“Het wordt interessanter om over vier weken de test te herhalen, zodat we kunnen zien hoe de groei verloopt”, zegt hij. Uit analyse van ruim 4000 bloedmonsters bleek zo’n 3 procent antilichamen tegen het virus te bevatten. Dat is een tussentijds resultaat: in totaal test Sanquin er bij deze eerste proef 7000.
Groepsimmuniteit
“Deze test weerspiegelt de eerste vier weken van de uitbraak”, zegt Zaaijer. Mensen mogen alleen bloed geven als ze gezond zijn. De 3 procent die antistoffen in het bloed had, was dus al uitgeziekt na de besmetting. Zaaijer verwacht dan ook dat het percentage bij de volgende test hoger zal zijn. Hoe snel dit gaat, is van belang voor de ontwikkeling van groepsimmuniteit: hoe meer mensen al besmet zijn geweest en antistoffen aanmaken, des te minder kans het virus krijgt op verspreiding.
Betrouwbaarheid
De test werkt goed, maar geeft ongeveer één op de tien keer ten onrechte een positief resultaat. Om uitspraken te doen over een grote groep is dat betrouwbaar genoeg, maar Sanquin deelt de uitkomsten niet met donoren. “Je wilt mensen geen onzin verkopen”, zegt Zaaijer. Hij en zijn team hebben wel aangetoond dat de test niks mist.

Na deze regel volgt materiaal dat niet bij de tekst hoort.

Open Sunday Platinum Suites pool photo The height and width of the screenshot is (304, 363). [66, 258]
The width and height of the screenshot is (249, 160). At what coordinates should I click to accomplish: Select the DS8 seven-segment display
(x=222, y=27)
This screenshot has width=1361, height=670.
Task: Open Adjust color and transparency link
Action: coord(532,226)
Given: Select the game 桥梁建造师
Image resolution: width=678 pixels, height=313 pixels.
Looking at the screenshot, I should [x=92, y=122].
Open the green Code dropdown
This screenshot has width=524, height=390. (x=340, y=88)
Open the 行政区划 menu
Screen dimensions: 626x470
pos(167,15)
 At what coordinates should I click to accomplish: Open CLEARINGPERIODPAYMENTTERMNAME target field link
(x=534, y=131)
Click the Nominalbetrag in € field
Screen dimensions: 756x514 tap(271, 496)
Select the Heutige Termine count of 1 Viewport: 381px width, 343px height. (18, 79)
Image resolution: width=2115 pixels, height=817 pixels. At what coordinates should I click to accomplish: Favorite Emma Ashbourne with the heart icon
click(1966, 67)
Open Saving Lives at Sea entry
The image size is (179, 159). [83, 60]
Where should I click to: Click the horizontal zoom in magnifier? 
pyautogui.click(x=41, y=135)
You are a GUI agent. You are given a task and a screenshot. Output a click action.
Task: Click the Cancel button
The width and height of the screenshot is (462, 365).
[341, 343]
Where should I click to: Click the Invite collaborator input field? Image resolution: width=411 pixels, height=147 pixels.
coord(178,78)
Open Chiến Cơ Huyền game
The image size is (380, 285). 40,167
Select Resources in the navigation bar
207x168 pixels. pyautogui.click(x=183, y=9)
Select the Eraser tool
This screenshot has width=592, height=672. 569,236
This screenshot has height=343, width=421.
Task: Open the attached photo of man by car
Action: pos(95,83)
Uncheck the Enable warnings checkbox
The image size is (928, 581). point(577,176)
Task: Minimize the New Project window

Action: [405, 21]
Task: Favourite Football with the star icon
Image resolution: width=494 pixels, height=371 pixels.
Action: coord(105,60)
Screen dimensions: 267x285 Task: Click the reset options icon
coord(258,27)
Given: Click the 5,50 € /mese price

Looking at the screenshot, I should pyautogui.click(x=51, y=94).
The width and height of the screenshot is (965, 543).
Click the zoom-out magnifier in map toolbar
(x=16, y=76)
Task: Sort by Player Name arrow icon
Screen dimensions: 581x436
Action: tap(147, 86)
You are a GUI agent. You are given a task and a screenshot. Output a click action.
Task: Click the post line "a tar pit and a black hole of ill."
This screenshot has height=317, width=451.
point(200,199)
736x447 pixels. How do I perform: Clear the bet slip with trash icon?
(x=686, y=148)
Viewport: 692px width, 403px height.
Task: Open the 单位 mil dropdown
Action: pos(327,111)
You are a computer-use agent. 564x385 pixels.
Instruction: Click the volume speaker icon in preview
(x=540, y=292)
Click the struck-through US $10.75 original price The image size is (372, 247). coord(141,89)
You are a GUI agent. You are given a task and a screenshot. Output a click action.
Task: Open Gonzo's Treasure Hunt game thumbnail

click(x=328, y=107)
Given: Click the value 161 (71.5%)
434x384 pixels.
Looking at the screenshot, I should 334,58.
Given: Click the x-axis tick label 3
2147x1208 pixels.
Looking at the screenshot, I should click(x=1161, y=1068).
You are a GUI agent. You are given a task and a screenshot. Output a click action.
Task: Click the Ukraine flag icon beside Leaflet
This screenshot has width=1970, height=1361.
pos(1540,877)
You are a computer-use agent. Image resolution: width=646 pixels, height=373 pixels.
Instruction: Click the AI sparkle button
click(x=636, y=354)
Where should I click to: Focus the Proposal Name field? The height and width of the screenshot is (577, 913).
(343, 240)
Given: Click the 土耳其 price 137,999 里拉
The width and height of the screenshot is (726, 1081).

Ze deden specifiek onderzoek naar bloed van mensen die eerder positief hebben getest op het coronavirus en toen ze waren genezen weer bloed kwamen geven. In alle gevallen bracht de Sanquin-test antistoffen tegen het virus aan het licht.
Dat soms ten onrechte een positief resultaat uit de test komt, weten de onderzoekers doordat ze ook bloedmonsters van ver voor de corona-uitbraak aan de test onderwierpen. Die zouden allemaal negatief moeten zijn, maar in circa 10 procent van de gevallen kwam er een positief resultaat uit. Dat kan bijvoorbeeld komen doordat de test op een ander stofje reageert of is vervuild. (ANP)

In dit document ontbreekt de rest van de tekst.